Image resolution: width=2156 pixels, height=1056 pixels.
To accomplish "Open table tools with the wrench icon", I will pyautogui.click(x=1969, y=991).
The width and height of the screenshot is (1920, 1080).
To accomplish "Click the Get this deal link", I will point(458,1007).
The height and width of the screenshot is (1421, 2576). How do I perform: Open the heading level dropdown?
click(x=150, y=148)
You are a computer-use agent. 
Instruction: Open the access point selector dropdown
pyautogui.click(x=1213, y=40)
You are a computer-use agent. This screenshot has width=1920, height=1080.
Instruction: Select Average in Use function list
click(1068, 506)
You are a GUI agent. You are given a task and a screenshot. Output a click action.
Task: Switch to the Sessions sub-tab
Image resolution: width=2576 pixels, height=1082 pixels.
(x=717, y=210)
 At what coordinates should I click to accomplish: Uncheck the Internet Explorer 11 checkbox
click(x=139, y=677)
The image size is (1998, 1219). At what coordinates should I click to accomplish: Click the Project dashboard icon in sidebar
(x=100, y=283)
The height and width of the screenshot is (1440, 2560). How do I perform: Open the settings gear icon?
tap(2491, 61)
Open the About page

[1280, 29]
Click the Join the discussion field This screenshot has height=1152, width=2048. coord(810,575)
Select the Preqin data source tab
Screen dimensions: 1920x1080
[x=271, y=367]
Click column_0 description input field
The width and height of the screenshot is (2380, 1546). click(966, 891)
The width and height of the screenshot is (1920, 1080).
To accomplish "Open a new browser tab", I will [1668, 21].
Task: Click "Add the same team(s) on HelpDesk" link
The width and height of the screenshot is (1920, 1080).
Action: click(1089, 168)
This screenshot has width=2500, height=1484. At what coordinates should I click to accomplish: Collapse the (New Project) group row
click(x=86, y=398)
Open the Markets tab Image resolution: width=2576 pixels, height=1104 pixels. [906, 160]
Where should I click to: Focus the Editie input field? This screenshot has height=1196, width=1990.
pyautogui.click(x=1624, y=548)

# DESCRIPTION OF THE TASK
Repeat exactly the lines of the listing above, from the one with "This screenshot has width=2500, height=1484." down to the one with "Open the Markets"; both of those lines belong in the range.

# EXERCISE ANSWER
This screenshot has width=2500, height=1484. At what coordinates should I click to accomplish: Collapse the (New Project) group row
click(x=86, y=398)
Open the Markets tab Image resolution: width=2576 pixels, height=1104 pixels. [906, 160]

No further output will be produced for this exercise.